(Task instructions)
Reproduce every one of the following rows word for word, keeping them in their original order.

(Stored data)
-=-=-

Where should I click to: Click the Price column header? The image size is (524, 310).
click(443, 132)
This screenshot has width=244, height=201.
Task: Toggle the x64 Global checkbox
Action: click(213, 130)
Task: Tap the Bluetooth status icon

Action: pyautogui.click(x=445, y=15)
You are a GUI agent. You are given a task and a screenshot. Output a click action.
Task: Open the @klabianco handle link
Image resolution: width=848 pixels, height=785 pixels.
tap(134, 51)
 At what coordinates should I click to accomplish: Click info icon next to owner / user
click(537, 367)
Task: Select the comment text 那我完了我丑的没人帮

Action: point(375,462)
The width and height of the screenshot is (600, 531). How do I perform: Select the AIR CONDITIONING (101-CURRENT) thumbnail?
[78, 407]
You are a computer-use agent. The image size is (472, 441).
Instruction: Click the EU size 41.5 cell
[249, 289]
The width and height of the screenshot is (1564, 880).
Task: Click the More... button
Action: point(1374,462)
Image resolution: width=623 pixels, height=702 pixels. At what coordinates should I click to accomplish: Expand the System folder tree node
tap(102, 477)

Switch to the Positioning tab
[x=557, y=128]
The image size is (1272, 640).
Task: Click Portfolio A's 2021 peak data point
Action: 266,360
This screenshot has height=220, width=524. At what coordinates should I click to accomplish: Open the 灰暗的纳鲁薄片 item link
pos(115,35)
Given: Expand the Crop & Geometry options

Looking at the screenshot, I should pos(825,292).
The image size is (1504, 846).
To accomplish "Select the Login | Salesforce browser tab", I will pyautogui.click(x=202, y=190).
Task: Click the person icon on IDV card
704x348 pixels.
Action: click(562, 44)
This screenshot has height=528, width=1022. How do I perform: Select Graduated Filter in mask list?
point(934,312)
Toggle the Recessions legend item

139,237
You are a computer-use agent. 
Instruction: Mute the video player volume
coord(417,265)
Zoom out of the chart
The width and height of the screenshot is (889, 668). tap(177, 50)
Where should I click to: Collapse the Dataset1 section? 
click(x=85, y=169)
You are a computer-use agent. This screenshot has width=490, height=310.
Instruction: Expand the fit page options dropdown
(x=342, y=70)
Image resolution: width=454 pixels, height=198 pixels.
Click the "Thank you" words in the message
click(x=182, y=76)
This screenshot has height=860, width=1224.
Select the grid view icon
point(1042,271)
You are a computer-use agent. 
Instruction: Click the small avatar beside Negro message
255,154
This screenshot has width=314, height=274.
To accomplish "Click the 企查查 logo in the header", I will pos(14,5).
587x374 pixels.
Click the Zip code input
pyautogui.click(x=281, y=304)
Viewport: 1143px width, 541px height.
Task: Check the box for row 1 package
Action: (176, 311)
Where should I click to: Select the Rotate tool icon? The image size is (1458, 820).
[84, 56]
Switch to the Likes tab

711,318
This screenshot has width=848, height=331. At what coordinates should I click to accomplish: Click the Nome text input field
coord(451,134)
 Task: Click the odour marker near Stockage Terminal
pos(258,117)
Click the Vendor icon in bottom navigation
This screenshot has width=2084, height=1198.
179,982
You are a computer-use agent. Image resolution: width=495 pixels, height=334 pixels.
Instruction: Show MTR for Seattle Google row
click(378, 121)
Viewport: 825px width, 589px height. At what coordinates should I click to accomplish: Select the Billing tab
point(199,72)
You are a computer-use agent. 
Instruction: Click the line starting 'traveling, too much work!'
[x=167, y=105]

-=-=-

(Written answer)
Where should I click to: Click the Price column header? The image size is (524, 310).
click(443, 132)
This screenshot has width=244, height=201.
Task: Toggle the x64 Global checkbox
Action: click(213, 130)
Task: Tap the Bluetooth status icon

Action: pyautogui.click(x=445, y=15)
You are a GUI agent. You are given a task and a screenshot. Output a click action.
Task: Open the @klabianco handle link
Image resolution: width=848 pixels, height=785 pixels.
tap(134, 51)
 At what coordinates should I click to accomplish: Click info icon next to owner / user
click(537, 367)
Task: Select the comment text 那我完了我丑的没人帮

Action: point(375,462)
The width and height of the screenshot is (600, 531). How do I perform: Select the AIR CONDITIONING (101-CURRENT) thumbnail?
[78, 407]
You are a computer-use agent. The image size is (472, 441).
Instruction: Click the EU size 41.5 cell
[249, 289]
The width and height of the screenshot is (1564, 880).
Task: Click the More... button
Action: point(1374,462)
Image resolution: width=623 pixels, height=702 pixels. At what coordinates should I click to accomplish: Expand the System folder tree node
tap(102, 477)

Switch to the Positioning tab
[x=557, y=128]
The image size is (1272, 640).
Task: Click Portfolio A's 2021 peak data point
Action: 266,360
This screenshot has height=220, width=524. At what coordinates should I click to accomplish: Open the 灰暗的纳鲁薄片 item link
pos(115,35)
Given: Expand the Crop & Geometry options

Looking at the screenshot, I should pos(825,292).
The image size is (1504, 846).
To accomplish "Select the Login | Salesforce browser tab", I will pyautogui.click(x=202, y=190).
Task: Click the person icon on IDV card
704x348 pixels.
Action: click(562, 44)
This screenshot has height=528, width=1022. How do I perform: Select Graduated Filter in mask list?
point(934,312)
Toggle the Recessions legend item

139,237
You are a computer-use agent. 
Instruction: Mute the video player volume
coord(417,265)
Zoom out of the chart
The width and height of the screenshot is (889, 668). tap(177, 50)
Where should I click to: Collapse the Dataset1 section? 
click(x=85, y=169)
You are a computer-use agent. This screenshot has width=490, height=310.
Instruction: Expand the fit page options dropdown
(x=342, y=70)
Image resolution: width=454 pixels, height=198 pixels.
Click the "Thank you" words in the message
click(x=182, y=76)
This screenshot has height=860, width=1224.
Select the grid view icon
point(1042,271)
You are a computer-use agent. 
Instruction: Click the small avatar beside Negro message
255,154
This screenshot has width=314, height=274.
To accomplish "Click the 企查查 logo in the header", I will pos(14,5).
587x374 pixels.
Click the Zip code input
pyautogui.click(x=281, y=304)
Viewport: 1143px width, 541px height.
Task: Check the box for row 1 package
Action: (176, 311)
Where should I click to: Select the Rotate tool icon? The image size is (1458, 820).
[84, 56]
Switch to the Likes tab

711,318
This screenshot has width=848, height=331. At what coordinates should I click to accomplish: Click the Nome text input field
coord(451,134)
 Task: Click the odour marker near Stockage Terminal
pos(258,117)
Click the Vendor icon in bottom navigation
This screenshot has width=2084, height=1198.
179,982
You are a computer-use agent. Image resolution: width=495 pixels, height=334 pixels.
Instruction: Show MTR for Seattle Google row
click(378, 121)
Viewport: 825px width, 589px height. At what coordinates should I click to accomplish: Select the Billing tab
point(199,72)
You are a computer-use agent. 
Instruction: Click the line starting 'traveling, too much work!'
[x=167, y=105]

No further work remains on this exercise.